GIVEN INSTRUCTION 1: Copy the passage of the forum thread about fostering rescued Goldens that starts at "Received this email" and ends at "wonderfully rewarding opportunity.", word for word.

PASSAGE TO READ:
************
# FL-GREAT RESCUE in N.E. Florida needs Fosters!!!



## Karen519 (Aug 21, 2006)

Received this email today and wanted to post it here!!


Sent: Wed, Apr 13, 2011 9:31 am
Subject: Fosters Needed | Help us rescue more Goldens

*Help us rescue more Goldens.*Fosters are our most important and valuable volunteers and are desperately needed to provide safe, loving homes to newly rescued Goldens. If we don't have fosters, we have to turn away Goldens in need of our help. 

* 
Please consider being a Foster.
Foster times average 2-3 weeks. *Dogs undergoing heart worm treatment may require 6-8 weeks. Big hearts and patience are required, but you will receive much love in return! Without fosters, GREAT Rescue can not function and Goldens do not get a second chance for a GREAT life. Please consider fostering and let your fellow dog lovers know of this wonderfully rewarding opportunity. 
Becoming a foster is a simple process. Simply complete our Foster Application and we'll contact you to get the process started. 
*Contact Sue to learn more. * 
[email protected]


GREAT Rescue of NE Florida
PO Box 600878
Jacksonville, Florida 32260


http://greatrescue.org/

*Contact Us
By email:
Sue Van Abs (Foster related questions) [email protected]*


----------



## BeauShel (May 20, 2007)

Thanks for posting that Karen


----------



## Karen519 (Aug 21, 2006)

*Carol*

Carol

You are SO WELCOME!!


----------



## WLR (May 11, 2008)

Cross posted on my FB page. 
Got a chance to meet them when I was in Fla for the last shuttle launch.


----------



## Karen519 (Aug 21, 2006)

*Bill*

Bill

That is great that you met them!


----------



## BeauShel (May 20, 2007)

They are a nice group of people. The dog in the middle is the father of one of my past foster dogs Darby.


----------



## Karen519 (Aug 21, 2006)

*Bumping*

Bumping up for fosters for this rescue!!


----------



## sdain31y (Jul 5, 2010)

So the pup in the middle is also Jazz's Dad! Looks a lot like her!


----------
************
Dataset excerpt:
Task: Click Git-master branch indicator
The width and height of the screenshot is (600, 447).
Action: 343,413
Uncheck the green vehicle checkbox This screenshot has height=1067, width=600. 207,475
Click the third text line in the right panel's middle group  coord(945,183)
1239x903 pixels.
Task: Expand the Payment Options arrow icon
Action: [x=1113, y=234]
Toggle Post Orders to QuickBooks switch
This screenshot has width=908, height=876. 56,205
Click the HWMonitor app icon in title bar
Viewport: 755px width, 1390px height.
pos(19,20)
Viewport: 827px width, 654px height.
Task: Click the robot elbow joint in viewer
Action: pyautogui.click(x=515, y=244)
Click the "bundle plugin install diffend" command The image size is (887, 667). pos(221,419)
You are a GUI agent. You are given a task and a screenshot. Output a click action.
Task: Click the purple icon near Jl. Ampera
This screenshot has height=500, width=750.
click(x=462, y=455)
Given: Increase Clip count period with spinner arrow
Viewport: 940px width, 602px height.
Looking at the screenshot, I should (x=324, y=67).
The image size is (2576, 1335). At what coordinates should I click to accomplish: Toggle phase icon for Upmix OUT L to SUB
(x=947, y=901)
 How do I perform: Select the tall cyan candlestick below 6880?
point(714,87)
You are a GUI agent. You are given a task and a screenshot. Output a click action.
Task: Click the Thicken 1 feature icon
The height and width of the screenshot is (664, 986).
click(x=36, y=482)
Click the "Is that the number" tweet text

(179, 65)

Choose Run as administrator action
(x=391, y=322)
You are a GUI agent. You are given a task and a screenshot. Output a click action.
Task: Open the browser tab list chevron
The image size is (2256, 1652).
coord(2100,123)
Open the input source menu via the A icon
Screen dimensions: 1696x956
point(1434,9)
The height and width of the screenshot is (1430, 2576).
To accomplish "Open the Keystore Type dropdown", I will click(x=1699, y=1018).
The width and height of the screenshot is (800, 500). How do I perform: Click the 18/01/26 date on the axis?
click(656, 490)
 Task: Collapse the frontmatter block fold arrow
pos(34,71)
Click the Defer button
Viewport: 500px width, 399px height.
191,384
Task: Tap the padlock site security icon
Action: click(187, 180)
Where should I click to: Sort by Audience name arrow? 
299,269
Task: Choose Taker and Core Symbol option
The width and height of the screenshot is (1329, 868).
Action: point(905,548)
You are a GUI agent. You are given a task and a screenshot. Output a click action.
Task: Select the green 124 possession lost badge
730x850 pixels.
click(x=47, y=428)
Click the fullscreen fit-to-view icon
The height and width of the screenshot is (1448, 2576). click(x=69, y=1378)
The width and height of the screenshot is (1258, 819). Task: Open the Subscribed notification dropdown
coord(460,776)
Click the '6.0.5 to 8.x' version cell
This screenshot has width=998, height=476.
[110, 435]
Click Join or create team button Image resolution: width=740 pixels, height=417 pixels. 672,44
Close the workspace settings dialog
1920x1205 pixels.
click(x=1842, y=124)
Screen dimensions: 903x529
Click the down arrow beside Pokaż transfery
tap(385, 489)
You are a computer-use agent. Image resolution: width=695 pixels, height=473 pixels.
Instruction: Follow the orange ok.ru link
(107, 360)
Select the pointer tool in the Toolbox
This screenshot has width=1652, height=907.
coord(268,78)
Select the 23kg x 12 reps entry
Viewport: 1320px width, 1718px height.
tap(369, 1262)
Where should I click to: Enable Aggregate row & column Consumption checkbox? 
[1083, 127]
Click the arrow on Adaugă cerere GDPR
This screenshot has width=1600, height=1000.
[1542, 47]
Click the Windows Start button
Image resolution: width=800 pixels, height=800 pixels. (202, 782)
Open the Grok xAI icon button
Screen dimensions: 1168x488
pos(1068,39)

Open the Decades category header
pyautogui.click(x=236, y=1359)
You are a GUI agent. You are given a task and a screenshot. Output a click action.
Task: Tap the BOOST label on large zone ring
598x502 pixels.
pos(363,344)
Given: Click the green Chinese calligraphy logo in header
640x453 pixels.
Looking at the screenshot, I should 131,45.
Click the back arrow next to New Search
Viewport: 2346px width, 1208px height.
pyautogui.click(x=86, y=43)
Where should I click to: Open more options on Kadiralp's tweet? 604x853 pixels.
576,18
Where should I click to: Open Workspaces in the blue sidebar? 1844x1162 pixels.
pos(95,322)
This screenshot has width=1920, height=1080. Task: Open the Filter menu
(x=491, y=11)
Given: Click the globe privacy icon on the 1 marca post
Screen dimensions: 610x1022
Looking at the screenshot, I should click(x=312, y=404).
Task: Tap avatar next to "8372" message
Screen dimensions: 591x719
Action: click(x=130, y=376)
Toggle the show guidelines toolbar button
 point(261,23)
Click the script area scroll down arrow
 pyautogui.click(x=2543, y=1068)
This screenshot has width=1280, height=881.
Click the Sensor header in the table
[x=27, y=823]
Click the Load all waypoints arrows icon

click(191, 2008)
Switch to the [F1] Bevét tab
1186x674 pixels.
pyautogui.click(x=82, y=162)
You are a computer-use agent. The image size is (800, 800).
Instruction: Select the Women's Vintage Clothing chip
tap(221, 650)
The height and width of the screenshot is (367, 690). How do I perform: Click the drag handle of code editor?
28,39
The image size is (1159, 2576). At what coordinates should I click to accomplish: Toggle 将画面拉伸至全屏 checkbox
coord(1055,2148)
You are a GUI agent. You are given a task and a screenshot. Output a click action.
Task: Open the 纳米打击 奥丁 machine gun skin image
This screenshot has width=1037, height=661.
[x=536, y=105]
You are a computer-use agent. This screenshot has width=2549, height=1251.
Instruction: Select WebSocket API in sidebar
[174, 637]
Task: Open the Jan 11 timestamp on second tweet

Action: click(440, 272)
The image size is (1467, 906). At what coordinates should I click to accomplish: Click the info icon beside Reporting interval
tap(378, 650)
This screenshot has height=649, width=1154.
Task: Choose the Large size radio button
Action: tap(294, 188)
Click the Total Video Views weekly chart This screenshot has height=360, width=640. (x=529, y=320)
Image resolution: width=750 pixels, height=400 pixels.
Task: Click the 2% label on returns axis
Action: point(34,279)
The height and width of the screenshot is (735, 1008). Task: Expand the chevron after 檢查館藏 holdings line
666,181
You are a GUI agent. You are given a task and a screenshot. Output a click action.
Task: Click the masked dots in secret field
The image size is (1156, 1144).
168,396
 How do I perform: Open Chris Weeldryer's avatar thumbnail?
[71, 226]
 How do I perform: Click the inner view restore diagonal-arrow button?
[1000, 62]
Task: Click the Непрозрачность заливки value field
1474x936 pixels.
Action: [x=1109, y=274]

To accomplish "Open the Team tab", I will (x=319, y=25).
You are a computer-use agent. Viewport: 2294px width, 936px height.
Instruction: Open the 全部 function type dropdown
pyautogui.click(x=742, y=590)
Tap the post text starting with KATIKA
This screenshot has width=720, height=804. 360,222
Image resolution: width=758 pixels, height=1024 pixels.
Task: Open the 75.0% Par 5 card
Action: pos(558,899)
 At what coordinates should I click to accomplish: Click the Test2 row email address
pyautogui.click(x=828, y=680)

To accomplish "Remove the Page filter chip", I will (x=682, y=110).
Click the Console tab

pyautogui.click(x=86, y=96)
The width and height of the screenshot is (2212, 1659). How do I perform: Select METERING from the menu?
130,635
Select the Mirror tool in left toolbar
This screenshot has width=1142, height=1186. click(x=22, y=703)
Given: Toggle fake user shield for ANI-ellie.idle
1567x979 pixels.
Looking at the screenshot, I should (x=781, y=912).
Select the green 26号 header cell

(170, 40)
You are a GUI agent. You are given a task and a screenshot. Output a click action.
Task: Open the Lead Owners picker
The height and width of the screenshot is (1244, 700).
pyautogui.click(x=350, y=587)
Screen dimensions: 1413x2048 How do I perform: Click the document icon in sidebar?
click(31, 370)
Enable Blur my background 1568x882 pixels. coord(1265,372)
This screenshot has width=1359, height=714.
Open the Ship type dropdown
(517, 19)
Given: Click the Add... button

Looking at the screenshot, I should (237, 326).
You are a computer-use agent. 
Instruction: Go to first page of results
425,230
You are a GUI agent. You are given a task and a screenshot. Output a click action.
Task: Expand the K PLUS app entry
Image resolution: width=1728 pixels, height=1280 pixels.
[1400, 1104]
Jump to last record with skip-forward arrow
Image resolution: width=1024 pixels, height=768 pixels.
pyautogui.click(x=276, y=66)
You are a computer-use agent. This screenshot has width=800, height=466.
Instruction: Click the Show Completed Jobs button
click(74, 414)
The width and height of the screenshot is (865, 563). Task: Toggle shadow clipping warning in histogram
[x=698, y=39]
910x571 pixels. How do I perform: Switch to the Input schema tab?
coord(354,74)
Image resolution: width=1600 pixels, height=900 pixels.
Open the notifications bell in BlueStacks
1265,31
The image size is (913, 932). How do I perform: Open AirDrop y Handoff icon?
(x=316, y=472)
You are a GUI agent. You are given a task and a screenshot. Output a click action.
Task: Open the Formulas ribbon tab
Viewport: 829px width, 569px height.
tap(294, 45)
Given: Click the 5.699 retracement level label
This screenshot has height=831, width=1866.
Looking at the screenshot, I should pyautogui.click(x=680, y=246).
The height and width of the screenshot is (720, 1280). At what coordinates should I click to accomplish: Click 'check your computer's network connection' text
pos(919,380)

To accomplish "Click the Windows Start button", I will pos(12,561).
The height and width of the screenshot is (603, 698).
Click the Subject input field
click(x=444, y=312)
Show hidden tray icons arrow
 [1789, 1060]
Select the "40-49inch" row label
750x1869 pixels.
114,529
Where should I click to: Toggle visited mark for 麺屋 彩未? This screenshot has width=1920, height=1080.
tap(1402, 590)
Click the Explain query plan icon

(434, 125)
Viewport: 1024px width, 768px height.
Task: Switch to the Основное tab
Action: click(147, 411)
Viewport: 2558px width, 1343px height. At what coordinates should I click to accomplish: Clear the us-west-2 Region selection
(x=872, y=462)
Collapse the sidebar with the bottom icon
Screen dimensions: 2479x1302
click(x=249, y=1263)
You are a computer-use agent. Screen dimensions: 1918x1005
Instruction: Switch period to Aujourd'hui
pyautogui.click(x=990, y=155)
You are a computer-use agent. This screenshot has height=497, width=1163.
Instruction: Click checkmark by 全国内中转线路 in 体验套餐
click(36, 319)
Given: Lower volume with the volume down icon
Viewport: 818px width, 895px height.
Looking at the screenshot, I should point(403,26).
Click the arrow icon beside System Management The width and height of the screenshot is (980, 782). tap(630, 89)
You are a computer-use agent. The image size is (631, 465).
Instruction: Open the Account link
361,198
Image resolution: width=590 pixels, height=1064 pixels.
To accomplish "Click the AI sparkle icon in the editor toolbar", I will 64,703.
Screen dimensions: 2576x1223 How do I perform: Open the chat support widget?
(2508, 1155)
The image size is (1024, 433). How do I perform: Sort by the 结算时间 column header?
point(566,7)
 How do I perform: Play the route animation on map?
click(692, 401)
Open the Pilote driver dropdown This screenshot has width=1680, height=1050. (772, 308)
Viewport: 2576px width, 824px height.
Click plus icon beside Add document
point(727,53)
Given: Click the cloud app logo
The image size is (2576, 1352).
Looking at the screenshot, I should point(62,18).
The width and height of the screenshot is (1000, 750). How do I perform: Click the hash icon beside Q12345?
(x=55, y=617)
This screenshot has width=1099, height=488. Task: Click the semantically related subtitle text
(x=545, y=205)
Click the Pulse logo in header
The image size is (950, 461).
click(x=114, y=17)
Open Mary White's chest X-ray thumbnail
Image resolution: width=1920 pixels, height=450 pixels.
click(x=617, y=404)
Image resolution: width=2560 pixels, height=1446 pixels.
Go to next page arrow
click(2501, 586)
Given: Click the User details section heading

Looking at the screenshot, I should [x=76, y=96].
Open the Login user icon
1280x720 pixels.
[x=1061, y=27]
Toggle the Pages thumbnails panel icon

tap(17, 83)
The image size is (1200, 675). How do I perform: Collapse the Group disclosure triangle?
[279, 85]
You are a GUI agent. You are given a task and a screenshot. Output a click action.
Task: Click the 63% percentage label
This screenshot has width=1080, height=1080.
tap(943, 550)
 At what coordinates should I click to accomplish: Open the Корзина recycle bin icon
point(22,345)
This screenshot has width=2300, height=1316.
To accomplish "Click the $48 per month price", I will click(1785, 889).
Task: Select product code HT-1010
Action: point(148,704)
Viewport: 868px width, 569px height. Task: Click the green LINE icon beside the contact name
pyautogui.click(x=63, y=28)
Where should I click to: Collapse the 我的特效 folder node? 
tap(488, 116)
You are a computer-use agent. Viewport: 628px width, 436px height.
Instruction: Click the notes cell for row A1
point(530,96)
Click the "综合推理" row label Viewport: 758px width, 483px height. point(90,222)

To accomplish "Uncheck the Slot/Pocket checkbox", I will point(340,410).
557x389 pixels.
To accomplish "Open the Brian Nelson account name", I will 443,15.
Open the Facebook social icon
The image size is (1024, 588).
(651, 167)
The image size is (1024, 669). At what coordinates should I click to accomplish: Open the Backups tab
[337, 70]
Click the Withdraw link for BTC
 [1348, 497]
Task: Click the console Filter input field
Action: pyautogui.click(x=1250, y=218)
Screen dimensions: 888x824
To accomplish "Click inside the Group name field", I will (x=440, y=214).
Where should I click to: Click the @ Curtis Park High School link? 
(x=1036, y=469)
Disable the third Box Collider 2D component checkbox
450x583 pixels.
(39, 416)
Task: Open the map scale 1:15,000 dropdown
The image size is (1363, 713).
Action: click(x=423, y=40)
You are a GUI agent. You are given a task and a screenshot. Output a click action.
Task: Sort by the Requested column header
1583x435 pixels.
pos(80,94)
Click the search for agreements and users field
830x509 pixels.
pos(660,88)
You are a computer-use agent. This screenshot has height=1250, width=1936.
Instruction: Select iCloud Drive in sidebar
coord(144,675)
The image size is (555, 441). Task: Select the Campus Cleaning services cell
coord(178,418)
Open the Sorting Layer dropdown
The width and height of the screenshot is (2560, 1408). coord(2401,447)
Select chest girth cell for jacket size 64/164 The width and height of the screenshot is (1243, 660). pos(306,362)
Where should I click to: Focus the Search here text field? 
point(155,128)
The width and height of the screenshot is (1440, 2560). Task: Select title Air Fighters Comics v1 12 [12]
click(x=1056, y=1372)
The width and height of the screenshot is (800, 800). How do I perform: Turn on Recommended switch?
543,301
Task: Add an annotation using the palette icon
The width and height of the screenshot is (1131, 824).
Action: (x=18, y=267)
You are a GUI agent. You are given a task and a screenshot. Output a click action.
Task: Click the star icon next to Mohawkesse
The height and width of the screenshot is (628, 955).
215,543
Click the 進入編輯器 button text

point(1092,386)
************
GIVEN INSTRUCTION 2: How many lines of the records contain the string "Expand", with case counting? Reply with the number alone.

FULL OUTPUT 1:
Received this email today and wanted to post it here!!


Sent: Wed, Apr 13, 2011 9:31 am
Subject: Fosters Needed | Help us rescue more Goldens

*Help us rescue more Goldens.*Fosters are our most important and valuable volunteers and are desperately needed to provide safe, loving homes to newly rescued Goldens. If we don't have fosters, we have to turn away Goldens in need of our help. 

* 
Please consider being a Foster.
Foster times average 2-3 weeks. *Dogs undergoing heart worm treatment may require 6-8 weeks. Big hearts and patience are required, but you will receive much love in return! Without fosters, GREAT Rescue can not function and Goldens do not get a second chance for a GREAT life. Please consider fostering and let your fellow dog lovers know of this wonderfully rewarding opportunity.

FULL OUTPUT 2: 3